И я решил использовать это верное средство всякий раз, как меня будут припирать к стенке, причем больших усилий, для того чтобы разреветься, мне явно не понадобится. Ибо предвидел я, что уж чего-чего, а причин пустить слезу здесь будет в избытке.
Ну а после этого обнаружилось: то, что счел я окончанием процедуры, было всего лишь вступлением или прологом, а первое действие еще даже и не начиналось. Я понял это в ту минуту, когда был препровожден в квадратную, освещенную большим многосвечным канделябром комнату без окон, всю обстановку которой составляли два стола – большой и маленький – да несколько скамеек. За большим столом сидели два монаха, виденные мною на почтовой станции, и некто третий – важного вида бородатый человек в темном одеянии и с золотым крестом на груди: вероятно, судья. За маленьким, где стоял чернильный прибор и лежала стопка бумаги, пристроился чиновник, но не тот, который снимал с меня первоначальные показания, а другой – ну вылитый ворон на суку, – тщательно записывавший все, что говорилось, и, боюсь, не только это. Караулили меня два стражника – рослый здоровяк и рыжий задохлик. На стене висело огромное распятие, и похоже было, что раскинувший руки на перекладине креста прошел сначала через этот самый трибунал.
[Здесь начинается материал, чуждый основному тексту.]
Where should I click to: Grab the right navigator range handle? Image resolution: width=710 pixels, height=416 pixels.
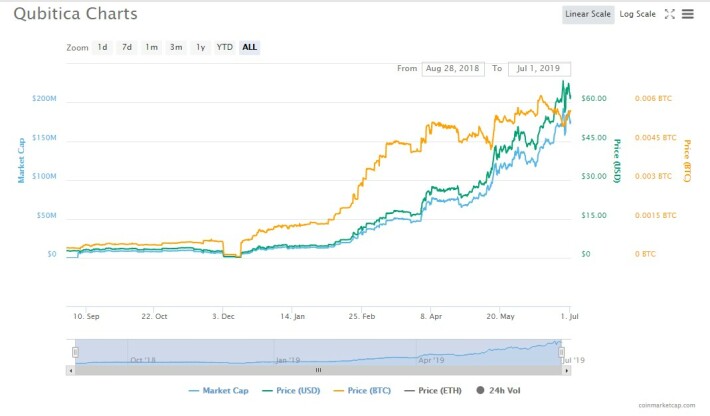[561, 352]
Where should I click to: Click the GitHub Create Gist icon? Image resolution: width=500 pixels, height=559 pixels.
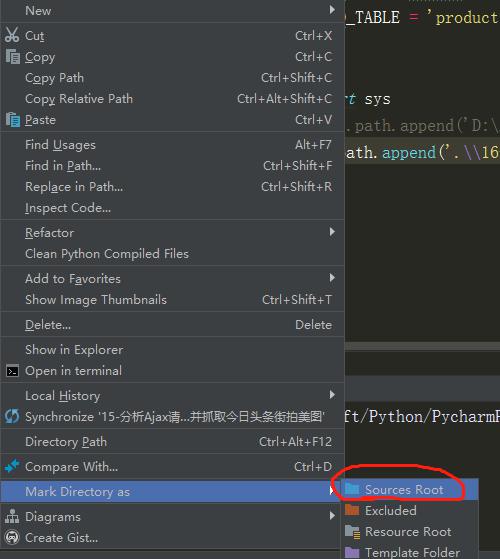(12, 537)
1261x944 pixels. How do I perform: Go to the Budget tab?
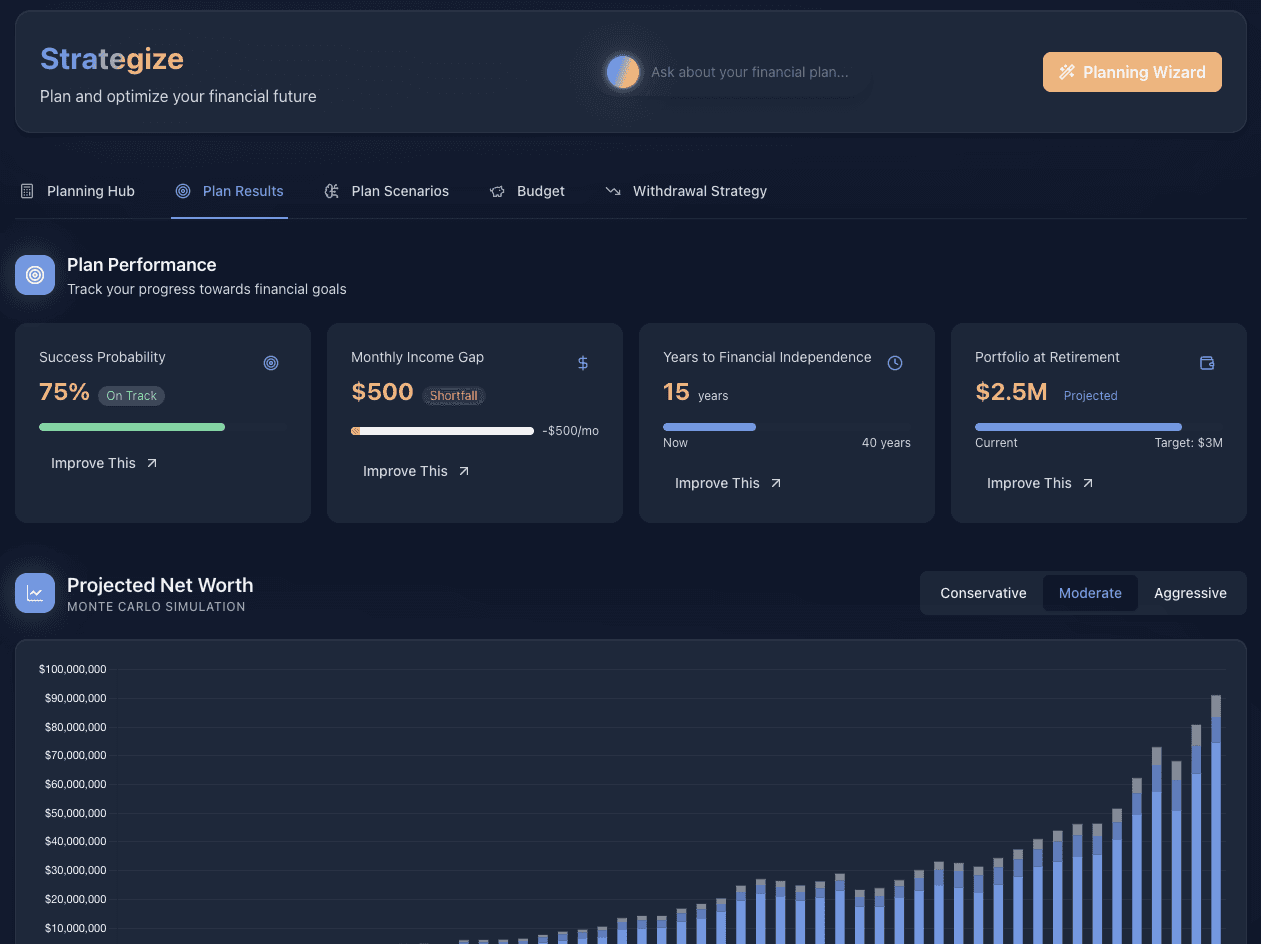coord(527,191)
Вскоре узнал я: из всего, что выпадает на долю узника тайной тюрьмы, самый ужас – в том, что тебе не предъявляют обвинения, не приводят доказательства и свидетельства твоей вины. Инквизиторы всего лишь задают один вопрос за другим, писарь скребет пером, занося на бумагу каждое твое слово, а ты ломаешь голову, пытаясь понять, пойдут ли эти слова тебе на пользу или погубят окончательно. Проходят недели, месяцы, иногда и годы, а ты так и не знаешь, по какой причине томишься в узилище; если же ответы твои не удовлетворят вопрошающих, будешь подвергнут пытке, чтобы легче давал то, что на их языке называется «признательные показания». И вот тебя пытают, а ты отвечаешь бессмысленно и невпопад, не ведая, что же все-таки следует отвечать, и приходишь к полнейшему отчаянью, к поклепу намеренному или невольному – на своих друзей и на себя самого, а порой – к сумасшествию и гибели. Это – в том случае, если не успели нацепить тебе на голову позорный колпак-коросу, не напялили размалеванный чертями и языками пламени балахон-санбенито, не стиснули шею удавкой гарроты да не поставили тебя на поленницу славных сухих дровишек, чтобы при восторженных рукоплесканиях соседей и добрых знакомых, охочих до такого зрелища, запалить под тобой костерок.
Я, по крайней мере, знал, за что попал в застенок, – нечего сказать, большое утешение. И после первых же вопросов оказался в весьма затруднительном положении.